Psychotherapy is an essential tool to work through trauma at a deeper level to develop new skills to become free from repeating the traumatic memory.
Trauma is stored differently than other memory.
Just because someone isn’t demonstrating outward signs of PTSD immediately following a traumatic incident, doesn’t mean they won’t. Likewise, just because someone started psychotherapy and didn’t feel better with immediacy, doesn’t mean they won’t.
Traumatic memory is short circuited and stored in somatic sensations and visual images in the amygdala, so that traumatic memory is expressed non-verbally.
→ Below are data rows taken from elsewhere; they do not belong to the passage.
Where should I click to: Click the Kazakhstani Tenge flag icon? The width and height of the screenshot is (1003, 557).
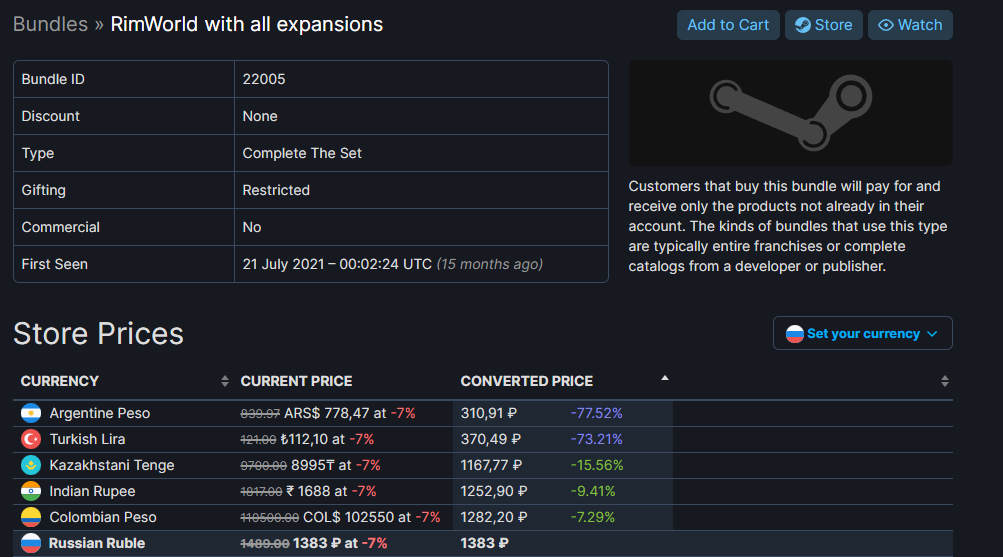click(x=31, y=465)
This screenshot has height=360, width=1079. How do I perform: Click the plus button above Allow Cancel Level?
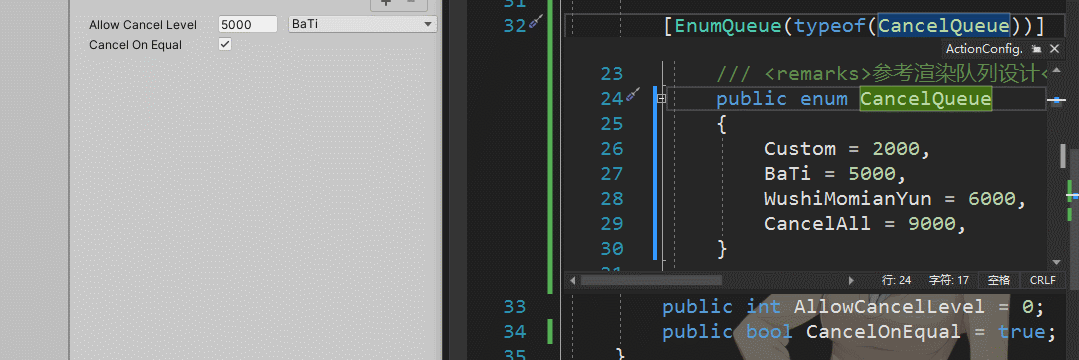pyautogui.click(x=386, y=3)
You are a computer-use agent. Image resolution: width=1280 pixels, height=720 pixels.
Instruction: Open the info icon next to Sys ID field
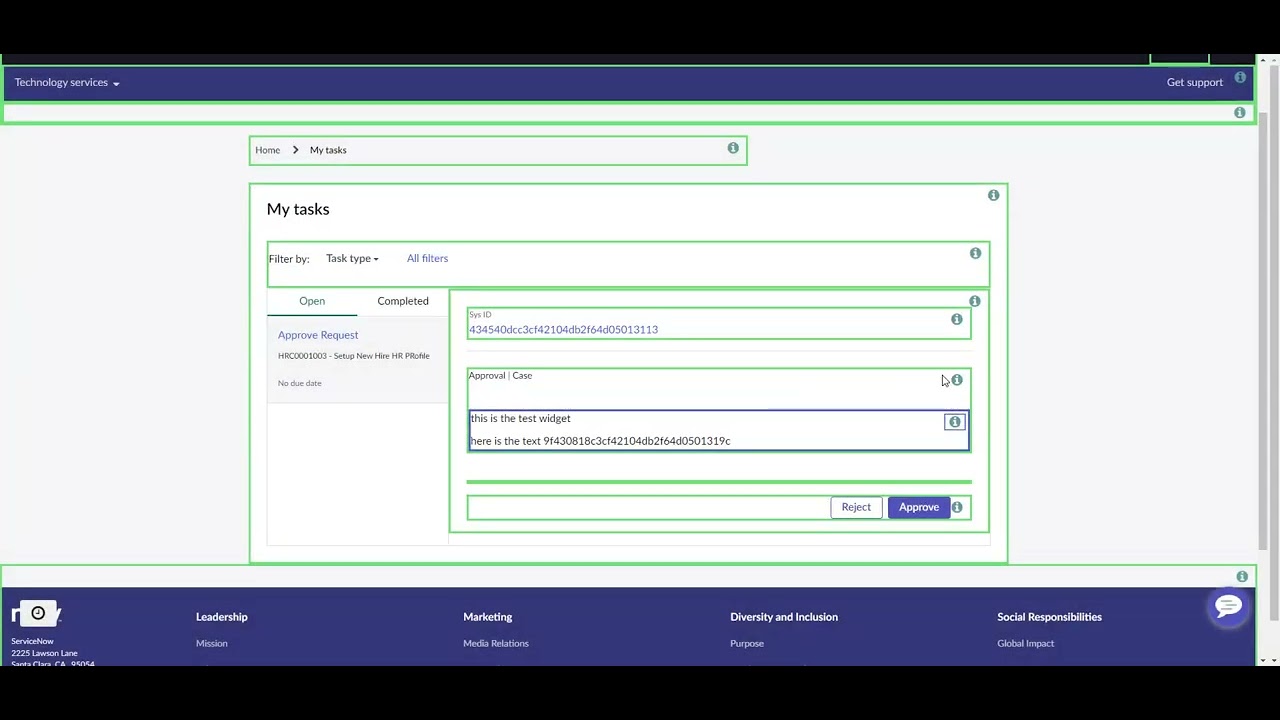click(956, 319)
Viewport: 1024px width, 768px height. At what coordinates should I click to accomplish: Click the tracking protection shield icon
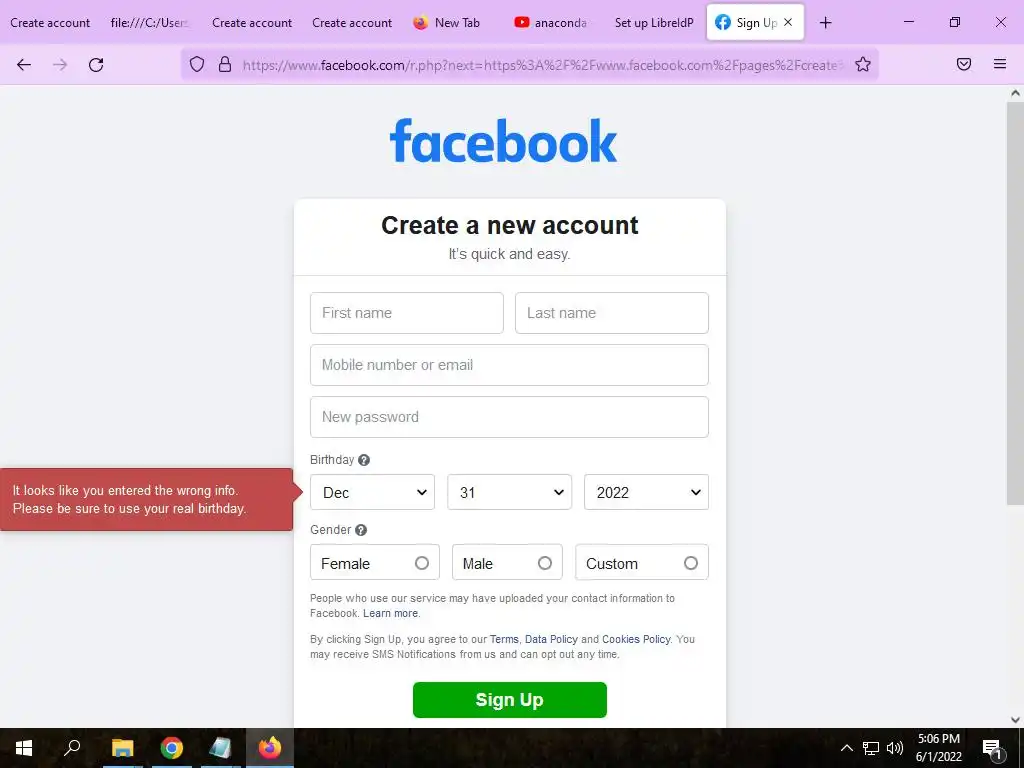click(x=197, y=64)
This makes it more likely to be put into body parts resulting in physical illness or in self-destructive ways acted out.
Speaking up can saves lives.
Psychotherapy with a qualified trauma expert addresses the roots of PTSD and allows the traumatized person at his pace to be able to recall the trauma verbally and begin to have more emotional distance from the trauma.
By eventually working through the trauma with a qualified therapist, the person is less dissociated and better integrated, by being more in touch with the pain and loss associated with the trauma and thereby making it less likely that the trauma unconsciously adversely controls their lives through flashbacks, physical illness, and destructive reenactments.
Psychotherapy, sometimes described as “talk therapy,” has been scientifically proven to help children, adolescents and adults to overcome trauma, achieve greater mental health, and lead fuller, happier lives. So it’s actually the opposite to “detrimental,” which we hear unopposed on television. I wouldn’t stay silent about that. It’s on behalf of the countless lives psychotherapy has helped, and can continue to help for those brave enough to speak up and seek support that I share.